The family of a man shot and killed by a Metro police officer is suing the officer and the Metropolitan Government of Nashville.
The suit, which was filed Monday in federal court, seeks $30 million in damages related to the fatal officer-involved shooting of Daniel Hambrick in July 2018.
“We’re asking for nominal damages, attorney fees, and costs,” said Hambrick family attorney, Joy Kimbrough. “So, we’re asking for $30 million at a minimum.”
“He was a good person,” said Vickie Hambrick, Daniel’s mother, during a press conference Monday afternoon. “He would give you the shirt off of his back. He don’t mind helping anybody, and he helped everybody.”
The wrongful death lawsuit accuses Officer Andrew Delke of using excessive force in violation of the Fourth Amendment. The suit also claims Metro Nashville is responsible for the Metro Nashville Police Department’s failure to implement body cameras and ongoing issues with racial discrimination and profiling.
The suit extensively quotes training material used by the Metro Nashville Police Dept., like “The Tactical Edge” and “The Thin Blue Line,” to outline why they believe the shooting was illegal.
For instance, according to the lawsuit, “The Tactical Edge” contains photos of a white male police officer comforting another white male officer who “just shot and killed a black man.”
Hambrick’s lawsuit also claims that the training book “depicts a “dystopian picture of America in which violent minorities kill officers.”
The Hambricks believe MNPD’s training, culture and traffic stop policies promote racial profiling within the department. The suit goes on the backup those statements with statistics related to Ofc. Delke.
According to the lawsuit, Delke conducted 510 traffic stops between March 4, 2017, and July 26, 2018, (not including the stop involving Hambrick). Of those stops, 71-percent of drivers were black, and 23-percent were white.
Metro Police released a statement in response to the lawsuit:
The Metropolitan Police Department takes strong issue with this inflammatory attack on the department as a whole, our officers and our training academy. The men and women of the MNPD go to work every day to serve ALL of Nashville.
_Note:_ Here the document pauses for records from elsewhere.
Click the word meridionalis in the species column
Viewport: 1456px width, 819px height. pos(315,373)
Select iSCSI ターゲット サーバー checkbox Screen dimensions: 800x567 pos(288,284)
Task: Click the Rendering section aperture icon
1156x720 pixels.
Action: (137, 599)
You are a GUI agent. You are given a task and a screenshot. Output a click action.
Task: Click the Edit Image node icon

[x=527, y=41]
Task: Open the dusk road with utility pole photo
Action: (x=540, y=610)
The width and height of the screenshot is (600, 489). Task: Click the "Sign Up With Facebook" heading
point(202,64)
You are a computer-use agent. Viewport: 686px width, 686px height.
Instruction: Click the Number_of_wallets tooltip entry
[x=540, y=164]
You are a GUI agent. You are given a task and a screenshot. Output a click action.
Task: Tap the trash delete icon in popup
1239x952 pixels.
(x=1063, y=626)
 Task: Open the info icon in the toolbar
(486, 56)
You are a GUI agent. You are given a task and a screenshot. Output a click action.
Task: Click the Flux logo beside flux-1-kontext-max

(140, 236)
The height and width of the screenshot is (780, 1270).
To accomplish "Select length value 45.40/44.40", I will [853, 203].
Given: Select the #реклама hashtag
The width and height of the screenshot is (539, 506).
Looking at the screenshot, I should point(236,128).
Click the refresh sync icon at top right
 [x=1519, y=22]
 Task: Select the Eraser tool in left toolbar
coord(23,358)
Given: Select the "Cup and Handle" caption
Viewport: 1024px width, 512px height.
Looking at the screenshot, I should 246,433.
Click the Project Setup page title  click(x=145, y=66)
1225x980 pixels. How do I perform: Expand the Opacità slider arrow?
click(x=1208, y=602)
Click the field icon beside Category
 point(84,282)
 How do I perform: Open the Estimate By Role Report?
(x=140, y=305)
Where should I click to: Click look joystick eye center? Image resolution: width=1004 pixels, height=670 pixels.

Our academy has been internationally accredited, a separate accreditation process from the police department as a whole, by the Commission on the Accreditation of Law Enforcement Agencies (CALEA) since 2011. The MNPD Academy was last reaccredited in 2017. MNPD officer trainees receive six months of rigorous physical and classroom instruction. That is 1,000 hours of training, double that which is required by the State of Tennessee. This police department firmly believes that the 21 instructors at the MNPD Academy are among the best in the nation and provide both new and veteran officers with an ever-expanding and evolving curriculum.
The Metropolitan Police Department, through counsel, looks forward to vigorously defending this lawsuit and correcting the plethora of misinformation it contains. The department is fully aware of the local rule of the United States District Court for the Middle District of Tennessee (LR83.04) that limits extrajudicial statements in civil proceedings. Additional response will be made in publicly available pleadings timely filed with the court.
The Nashville Fraternal Order of Police also released a statement:
This lawsuit contains so many false allegations and hateful stereotypes about police officers that it bears no resemblance to reality. All of the wild and reckless claims in this lawsuit can’t change the fact that Daniel Hambrick was a dangerous and violent convicted felon, running from police, who threatened the life of an officer and forced that officer to defend himself.
Delke is still employed by MNPD. He was placed on administrative leave with pay after the shooting.